Requirement →
Skip all pictures; return exactly the lines from the one containing "You are a computer-use" through the end of the data.

(Pixel coordinate grounding data)
══════════════════════════════

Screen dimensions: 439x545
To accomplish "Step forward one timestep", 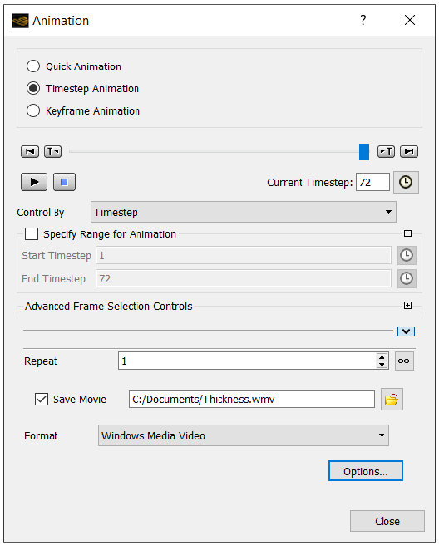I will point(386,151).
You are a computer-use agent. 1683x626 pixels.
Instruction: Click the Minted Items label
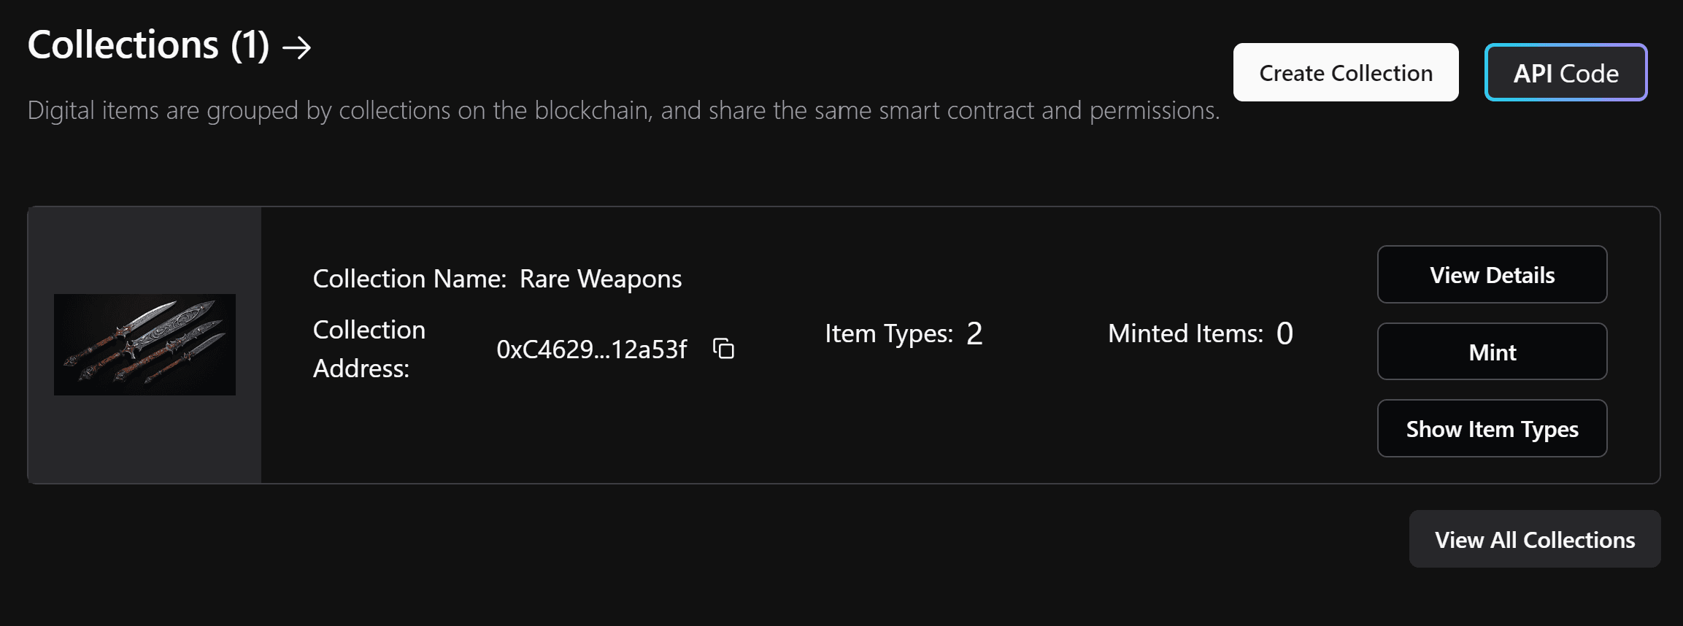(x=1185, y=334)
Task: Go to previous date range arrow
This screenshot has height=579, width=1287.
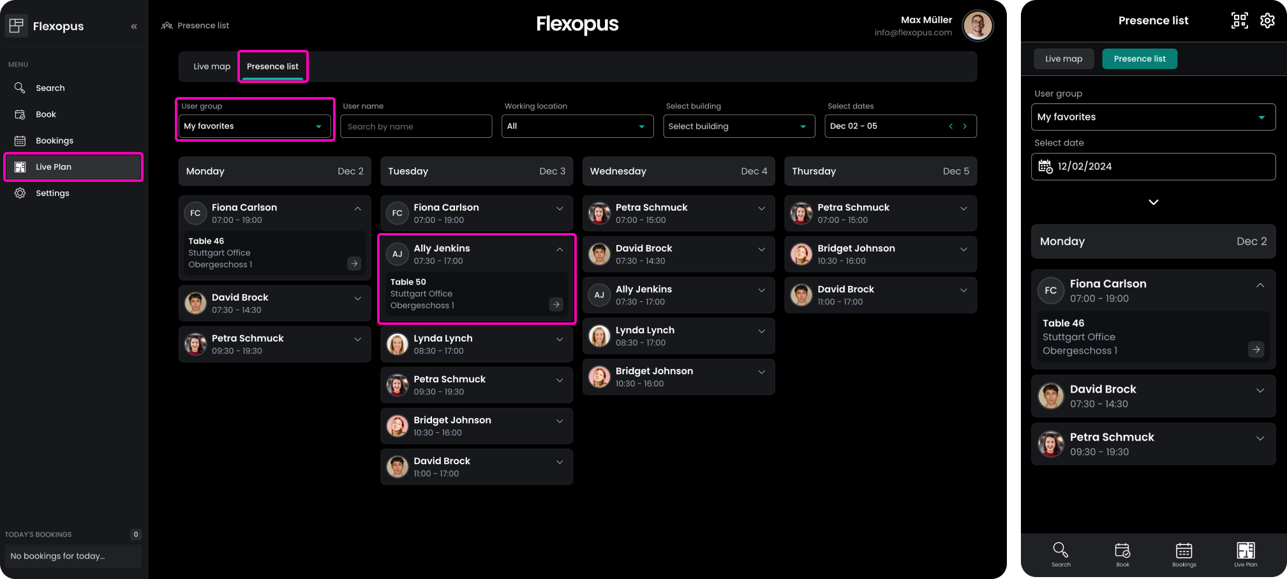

══════════════════════════════

Solution for this problem →
You are a computer-use agent. 1683x626 pixels.
Instruction: Click the Minted Items label
(x=1185, y=334)
Task: Go to previous date range arrow
This screenshot has height=579, width=1287.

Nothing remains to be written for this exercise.